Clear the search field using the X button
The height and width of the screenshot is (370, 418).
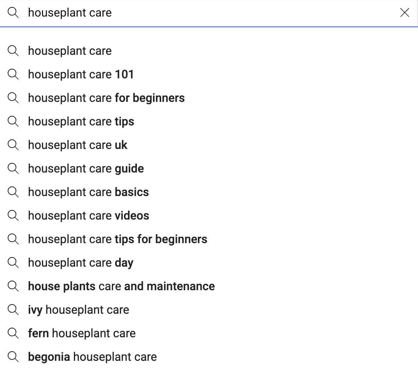pos(405,13)
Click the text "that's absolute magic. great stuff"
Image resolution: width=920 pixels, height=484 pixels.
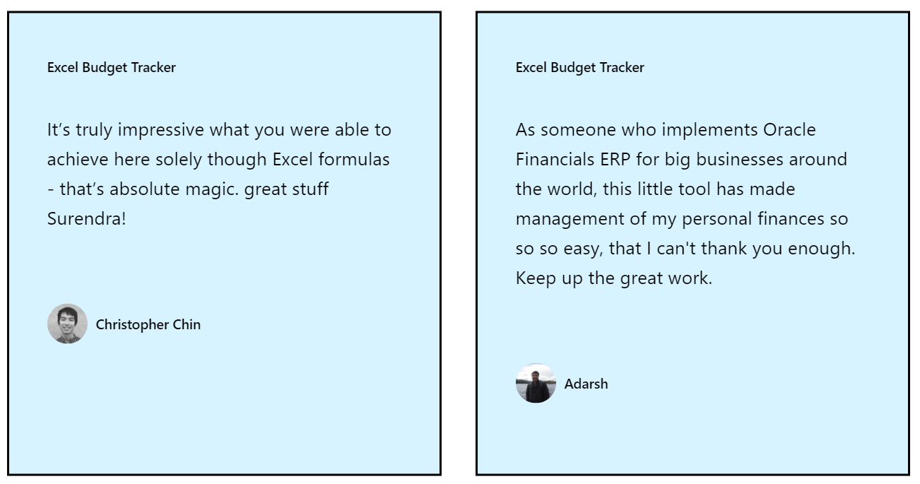click(x=194, y=189)
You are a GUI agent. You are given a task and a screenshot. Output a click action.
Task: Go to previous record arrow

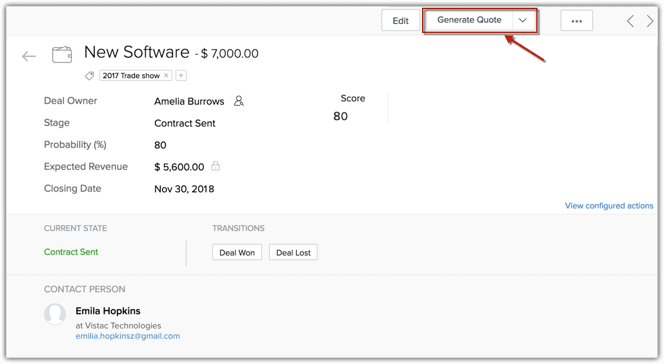pyautogui.click(x=630, y=21)
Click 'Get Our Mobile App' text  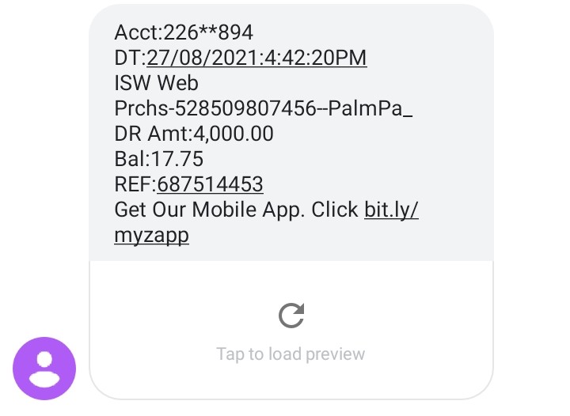click(x=209, y=210)
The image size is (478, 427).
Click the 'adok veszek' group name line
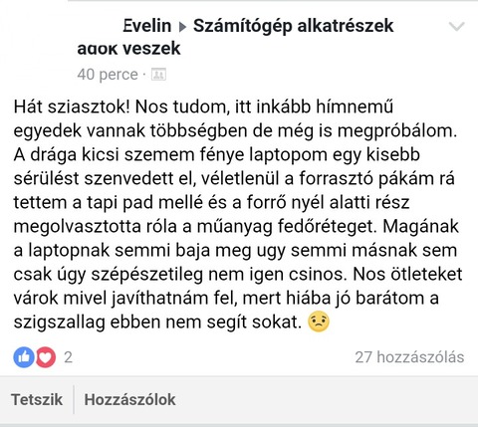(x=128, y=49)

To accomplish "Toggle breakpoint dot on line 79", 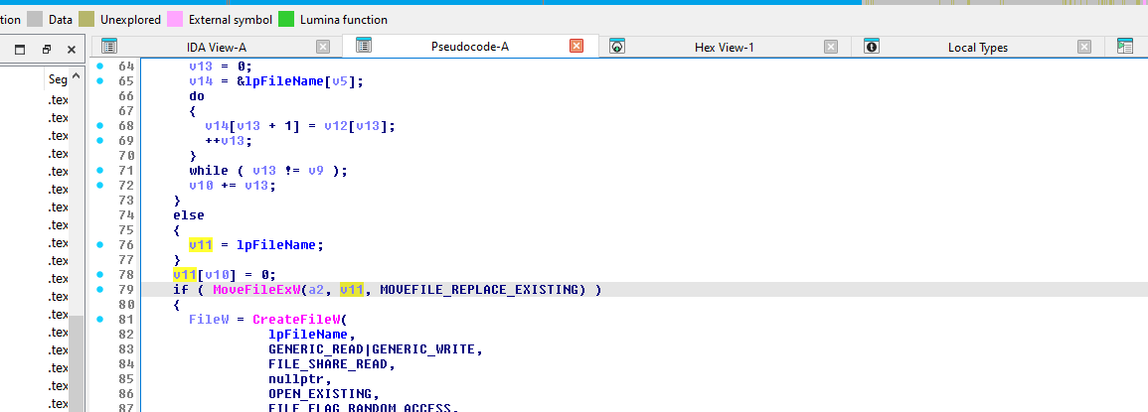I will point(100,290).
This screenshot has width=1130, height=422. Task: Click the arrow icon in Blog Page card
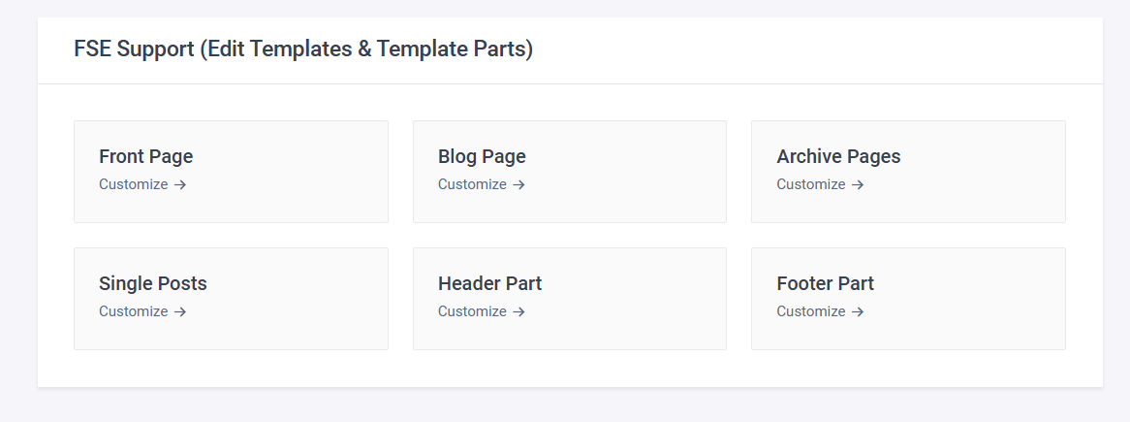pos(518,184)
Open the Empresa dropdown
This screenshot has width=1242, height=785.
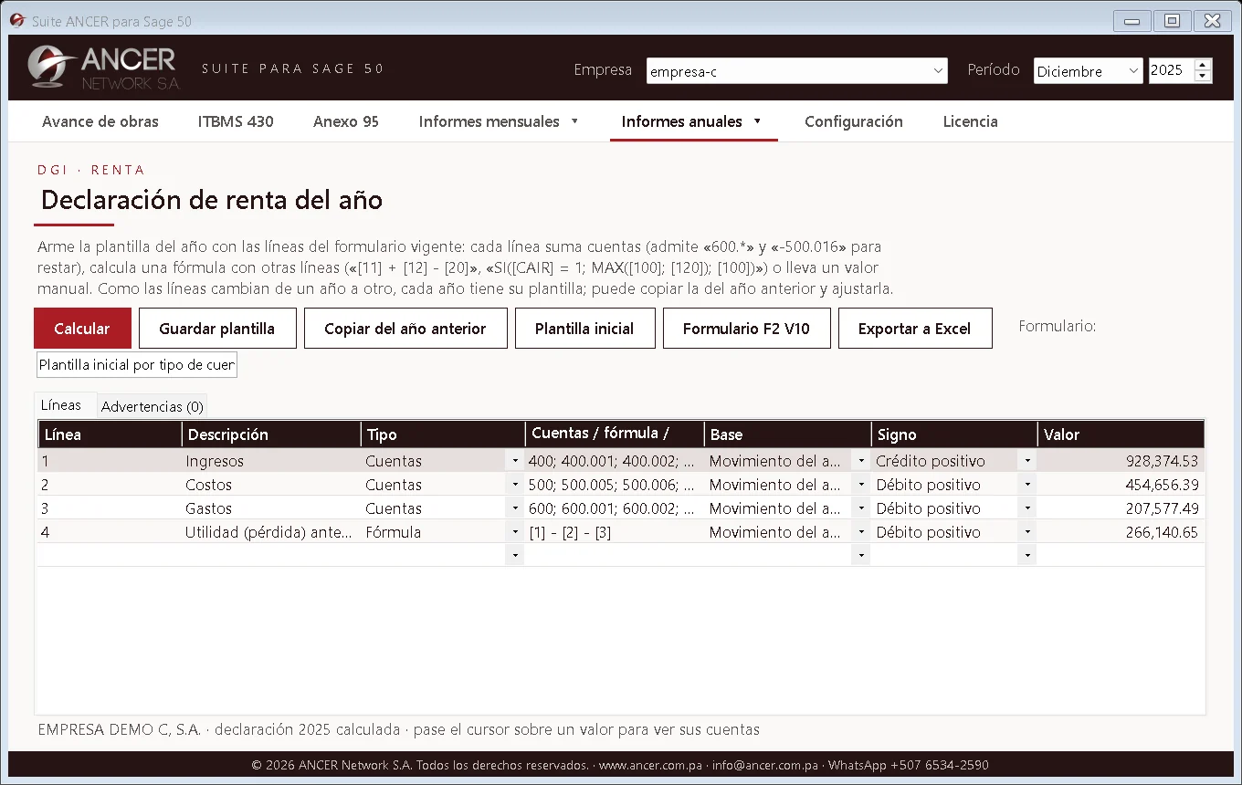pyautogui.click(x=939, y=71)
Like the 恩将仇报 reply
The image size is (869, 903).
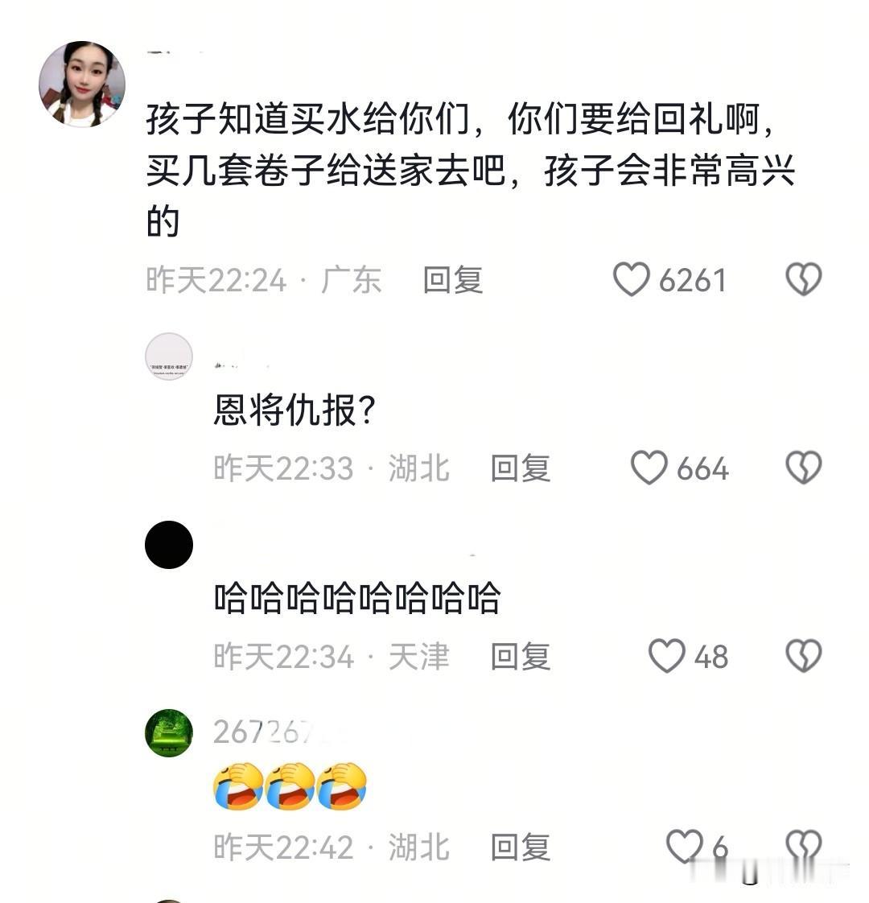649,468
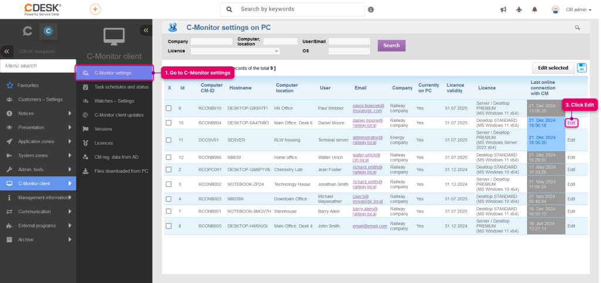
Task: Open Watches – Settings menu item
Action: pyautogui.click(x=114, y=101)
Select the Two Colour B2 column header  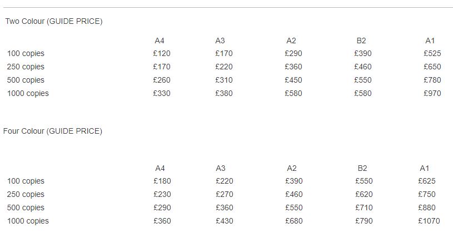coord(361,40)
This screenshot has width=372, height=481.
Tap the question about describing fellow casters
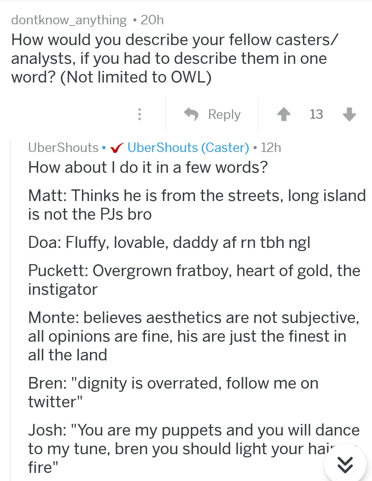(175, 59)
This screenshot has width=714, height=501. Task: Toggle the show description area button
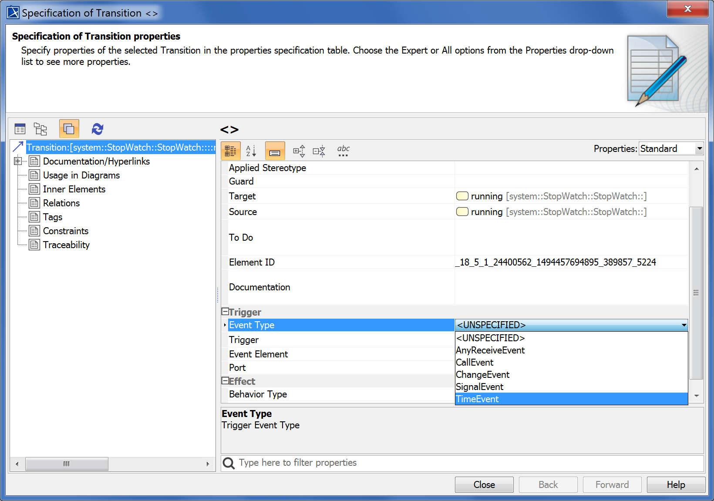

# EXERCISE DETAILS:
Search the entries above for the string "button", and report each line where it occurs.

# RESULT OF THIS EXERCISE:
Clear the search field using the X button
This screenshot has width=714, height=501. Task: Toggle the show description area button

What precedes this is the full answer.